I kind of came to that conclusion when I was at uni which was quite recently, about 3-4 years ago now. I wasn’t too sure what I wanted to do but I went to study music. I wanted to originally be a teacher because when I was growing no one knew how to become a musician or an artist.
It wasn’t as accessible as it is now for a lot of young people. To me it was like ‘I love music, maybe I could just become a teacher’, but at uni I was living with guys who were studying production. We ended up working on music and I think through that I started to realise oh my gosh I could take this somewhere and I began getting a bit of interest from people who were listening to it.
“I wanted to originally be a teacher because when I was growing no one knew how to become a musician or an artist.”
What’s it like being in a being an industry with so many peers from South London who have grown up in rough areas and made a name for themselves?
Its definitely inspiring. It’s encouraging for a lot of people, not even necessarily to let them think that they could become a musician in particular, but that they can move beyond their circumstances go on to do incredible things if they put their mind to it.

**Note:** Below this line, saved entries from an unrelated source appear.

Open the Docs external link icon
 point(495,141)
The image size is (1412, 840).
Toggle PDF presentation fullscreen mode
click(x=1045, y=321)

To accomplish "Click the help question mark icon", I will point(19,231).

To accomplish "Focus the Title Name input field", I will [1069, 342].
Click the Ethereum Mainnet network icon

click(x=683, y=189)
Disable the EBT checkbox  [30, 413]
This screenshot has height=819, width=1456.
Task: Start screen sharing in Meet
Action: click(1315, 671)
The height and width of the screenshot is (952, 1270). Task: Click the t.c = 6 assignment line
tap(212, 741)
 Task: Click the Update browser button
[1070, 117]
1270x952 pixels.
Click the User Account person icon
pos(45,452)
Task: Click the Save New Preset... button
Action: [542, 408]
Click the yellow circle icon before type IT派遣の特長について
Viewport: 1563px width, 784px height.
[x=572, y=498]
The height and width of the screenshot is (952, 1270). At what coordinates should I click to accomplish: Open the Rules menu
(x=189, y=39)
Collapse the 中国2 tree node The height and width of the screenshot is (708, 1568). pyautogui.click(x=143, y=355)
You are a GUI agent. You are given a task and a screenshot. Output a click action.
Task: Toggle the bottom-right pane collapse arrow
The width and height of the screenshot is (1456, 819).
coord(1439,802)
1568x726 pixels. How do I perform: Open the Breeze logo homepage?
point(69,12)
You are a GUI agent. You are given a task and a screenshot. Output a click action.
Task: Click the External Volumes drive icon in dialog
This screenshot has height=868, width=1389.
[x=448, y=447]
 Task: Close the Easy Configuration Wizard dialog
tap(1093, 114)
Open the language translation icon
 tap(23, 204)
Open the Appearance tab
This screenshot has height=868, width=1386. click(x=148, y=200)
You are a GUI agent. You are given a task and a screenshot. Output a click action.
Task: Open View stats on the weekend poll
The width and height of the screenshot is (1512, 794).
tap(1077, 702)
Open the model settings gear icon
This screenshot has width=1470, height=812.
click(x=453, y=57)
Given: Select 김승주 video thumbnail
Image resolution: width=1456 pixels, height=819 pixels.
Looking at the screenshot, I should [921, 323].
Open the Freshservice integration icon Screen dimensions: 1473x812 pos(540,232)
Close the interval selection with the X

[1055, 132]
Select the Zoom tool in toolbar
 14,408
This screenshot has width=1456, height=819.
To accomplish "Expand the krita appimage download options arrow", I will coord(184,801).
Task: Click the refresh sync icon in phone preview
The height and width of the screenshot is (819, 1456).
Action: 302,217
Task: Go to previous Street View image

I’ve got a little sister and I never want her to think that she can’t be what she wants to be or grow up to do something great. So, it’s encouraging to know that there are young people that can encourage even younger people.
Let’s talk a bit more specifically about your music. I was watching the video for ‘Doubt’, it’s a really cool concept with the animations and stuff, what was the thinking behind it?
I just love cartoons. I think when I first got signed, I always said I wanted to be a cartoon and when I finally got the opportunity to do that I said yes and I think that was like the perfect song to do it for.
Is it something you’ll look to do in future videos and have this cartoon persona then going forward?
I’d love to do it again. I don’t know if I’d do it too soon though, just because I think every music video that I make I want to be sure it’s as unique to the song as possible and, you know, I wouldn’t want to overdo something. I just don’t wanna put myself in a box and be just a cartoon guy. I think eventually maybe way down the line we’ll come up with another excuse to make me a cartoon.
Your single ‘Church’ is out now, I’ve listened to it a couple times and it’s a really dope song, what was the inspiration behind it?
Basically, I think there’s two things: one I just wanted to write something Church and then I think the concept came a little later when we were working on it. My dad’s a reverend, so growing up my mum was always forcing me to go to church on a Sunday. And you know I didn’t really want to go. It’s as simple as that.
So you had a religious upbringing?
Yeah, like I said, my dad’s a reverend, so for me it was a big part of my childhood. My faith is something that is a very big part of my life now as well. But I think when I was younger it being forced upon me and not necessarily knowing where it was and what I wanted for myself which was a big deal. I was able to kind say okay, I want to choose this for myself.
Is your religious upbringing the reason behind the elements of Gospel in your music?
Yes, amongst the hip-hop and soul stuff that I listen to gospel was very much the main sound that I was hearing growing up. I was laughing with a friend the other day because I was thinking about the fact that I didn’t know what a studio album sounded like for years because a lot of gospel albums are live ones. I was always listening to live gospel albums growing up and I think the first studio album I must’ve heard was John Mayer. I was very much raised on gospel stuff.
With the single our now, what’s your plan from here?
I will hopefully be releasing an album and going on tour. I love touring, so I can’t wait to get back on the road. My main aim is to give people more stuff.